Start of Records supplied

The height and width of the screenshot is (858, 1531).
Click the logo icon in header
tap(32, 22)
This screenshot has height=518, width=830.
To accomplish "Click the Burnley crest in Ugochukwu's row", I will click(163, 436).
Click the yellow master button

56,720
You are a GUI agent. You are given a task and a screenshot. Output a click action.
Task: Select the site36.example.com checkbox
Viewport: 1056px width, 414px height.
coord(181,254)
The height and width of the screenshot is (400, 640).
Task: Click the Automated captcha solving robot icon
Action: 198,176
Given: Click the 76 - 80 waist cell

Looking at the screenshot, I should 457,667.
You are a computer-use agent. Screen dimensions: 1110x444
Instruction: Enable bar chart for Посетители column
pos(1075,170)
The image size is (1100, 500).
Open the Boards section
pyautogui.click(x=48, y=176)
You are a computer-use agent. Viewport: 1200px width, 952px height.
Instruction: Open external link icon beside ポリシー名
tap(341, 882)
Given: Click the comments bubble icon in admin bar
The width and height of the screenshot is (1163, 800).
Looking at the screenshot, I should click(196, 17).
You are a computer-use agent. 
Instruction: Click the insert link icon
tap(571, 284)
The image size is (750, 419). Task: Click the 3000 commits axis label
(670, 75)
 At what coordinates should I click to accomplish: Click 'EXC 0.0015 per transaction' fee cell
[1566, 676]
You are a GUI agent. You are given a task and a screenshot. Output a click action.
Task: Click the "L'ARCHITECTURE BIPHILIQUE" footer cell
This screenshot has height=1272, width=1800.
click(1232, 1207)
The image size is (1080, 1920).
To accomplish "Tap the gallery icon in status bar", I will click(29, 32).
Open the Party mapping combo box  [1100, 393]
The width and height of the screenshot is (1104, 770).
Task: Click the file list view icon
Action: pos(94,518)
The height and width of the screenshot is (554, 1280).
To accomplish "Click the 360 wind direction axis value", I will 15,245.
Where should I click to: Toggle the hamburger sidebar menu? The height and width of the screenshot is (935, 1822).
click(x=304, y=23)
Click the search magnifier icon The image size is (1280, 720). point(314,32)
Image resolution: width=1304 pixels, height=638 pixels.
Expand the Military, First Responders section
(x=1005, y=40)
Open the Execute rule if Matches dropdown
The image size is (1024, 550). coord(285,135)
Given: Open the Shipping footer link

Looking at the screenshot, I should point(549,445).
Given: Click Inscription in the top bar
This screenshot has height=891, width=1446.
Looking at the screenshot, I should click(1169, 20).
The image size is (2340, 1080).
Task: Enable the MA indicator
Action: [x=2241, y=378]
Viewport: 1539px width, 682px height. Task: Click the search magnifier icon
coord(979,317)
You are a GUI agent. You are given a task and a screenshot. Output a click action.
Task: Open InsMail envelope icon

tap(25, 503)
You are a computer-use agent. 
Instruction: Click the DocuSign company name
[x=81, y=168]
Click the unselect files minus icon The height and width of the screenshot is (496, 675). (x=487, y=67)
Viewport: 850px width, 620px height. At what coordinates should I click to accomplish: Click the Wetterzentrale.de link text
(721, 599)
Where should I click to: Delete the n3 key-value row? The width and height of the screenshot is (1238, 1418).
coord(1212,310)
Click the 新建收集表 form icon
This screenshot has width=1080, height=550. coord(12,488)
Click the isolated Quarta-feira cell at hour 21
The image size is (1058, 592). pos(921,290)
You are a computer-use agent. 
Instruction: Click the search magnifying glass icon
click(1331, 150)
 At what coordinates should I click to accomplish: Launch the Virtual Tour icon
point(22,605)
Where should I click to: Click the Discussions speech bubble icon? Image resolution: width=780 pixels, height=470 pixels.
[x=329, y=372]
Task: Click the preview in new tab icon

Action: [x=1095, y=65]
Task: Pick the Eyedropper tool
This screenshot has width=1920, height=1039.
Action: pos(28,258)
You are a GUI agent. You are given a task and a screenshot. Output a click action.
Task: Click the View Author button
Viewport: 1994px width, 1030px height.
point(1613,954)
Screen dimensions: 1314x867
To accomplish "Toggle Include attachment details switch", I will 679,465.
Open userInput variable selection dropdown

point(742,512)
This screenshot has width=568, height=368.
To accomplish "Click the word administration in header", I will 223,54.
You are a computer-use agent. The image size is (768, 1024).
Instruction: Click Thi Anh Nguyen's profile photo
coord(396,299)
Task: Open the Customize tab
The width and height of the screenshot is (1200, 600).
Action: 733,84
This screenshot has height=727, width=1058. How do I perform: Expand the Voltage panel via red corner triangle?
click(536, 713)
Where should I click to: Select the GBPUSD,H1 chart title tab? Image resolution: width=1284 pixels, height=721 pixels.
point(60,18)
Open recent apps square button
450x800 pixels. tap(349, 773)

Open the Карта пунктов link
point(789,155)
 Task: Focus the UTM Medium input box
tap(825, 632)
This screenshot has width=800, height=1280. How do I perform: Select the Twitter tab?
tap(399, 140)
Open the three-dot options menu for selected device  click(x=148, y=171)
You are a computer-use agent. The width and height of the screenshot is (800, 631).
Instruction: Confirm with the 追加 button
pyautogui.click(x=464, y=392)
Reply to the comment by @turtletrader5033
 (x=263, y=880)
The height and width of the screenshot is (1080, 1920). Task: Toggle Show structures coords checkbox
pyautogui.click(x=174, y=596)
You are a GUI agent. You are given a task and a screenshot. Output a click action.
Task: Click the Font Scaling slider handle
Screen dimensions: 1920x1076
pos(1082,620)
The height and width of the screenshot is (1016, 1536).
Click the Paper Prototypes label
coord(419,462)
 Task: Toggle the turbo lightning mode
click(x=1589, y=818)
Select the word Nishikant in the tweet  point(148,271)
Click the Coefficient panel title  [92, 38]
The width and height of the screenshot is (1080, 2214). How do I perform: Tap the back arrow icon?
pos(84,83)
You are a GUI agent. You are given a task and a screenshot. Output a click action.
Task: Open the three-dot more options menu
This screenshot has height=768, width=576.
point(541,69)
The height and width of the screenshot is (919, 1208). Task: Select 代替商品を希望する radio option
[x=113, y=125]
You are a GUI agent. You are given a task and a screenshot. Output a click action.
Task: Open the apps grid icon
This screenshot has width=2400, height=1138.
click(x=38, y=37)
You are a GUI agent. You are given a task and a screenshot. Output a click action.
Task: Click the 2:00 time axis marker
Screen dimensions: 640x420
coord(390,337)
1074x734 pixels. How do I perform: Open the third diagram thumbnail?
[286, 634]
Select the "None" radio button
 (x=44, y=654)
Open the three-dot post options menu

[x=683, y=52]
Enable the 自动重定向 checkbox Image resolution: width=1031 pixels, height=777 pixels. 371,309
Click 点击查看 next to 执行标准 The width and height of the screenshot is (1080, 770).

End of Records supplied

> [Problem requirements]:
Please copy the lines in the records above between the one holding "Open the Party" and the one holding "Click the search magnifier icon The", inclusive, exactly and with no other line.

> [Completed exercise]:
Open the Party mapping combo box  [1100, 393]
The width and height of the screenshot is (1104, 770).
Task: Click the file list view icon
Action: pos(94,518)
The height and width of the screenshot is (554, 1280).
To accomplish "Click the 360 wind direction axis value", I will 15,245.
Where should I click to: Toggle the hamburger sidebar menu? The height and width of the screenshot is (935, 1822).
click(x=304, y=23)
Click the search magnifier icon The image size is (1280, 720). point(314,32)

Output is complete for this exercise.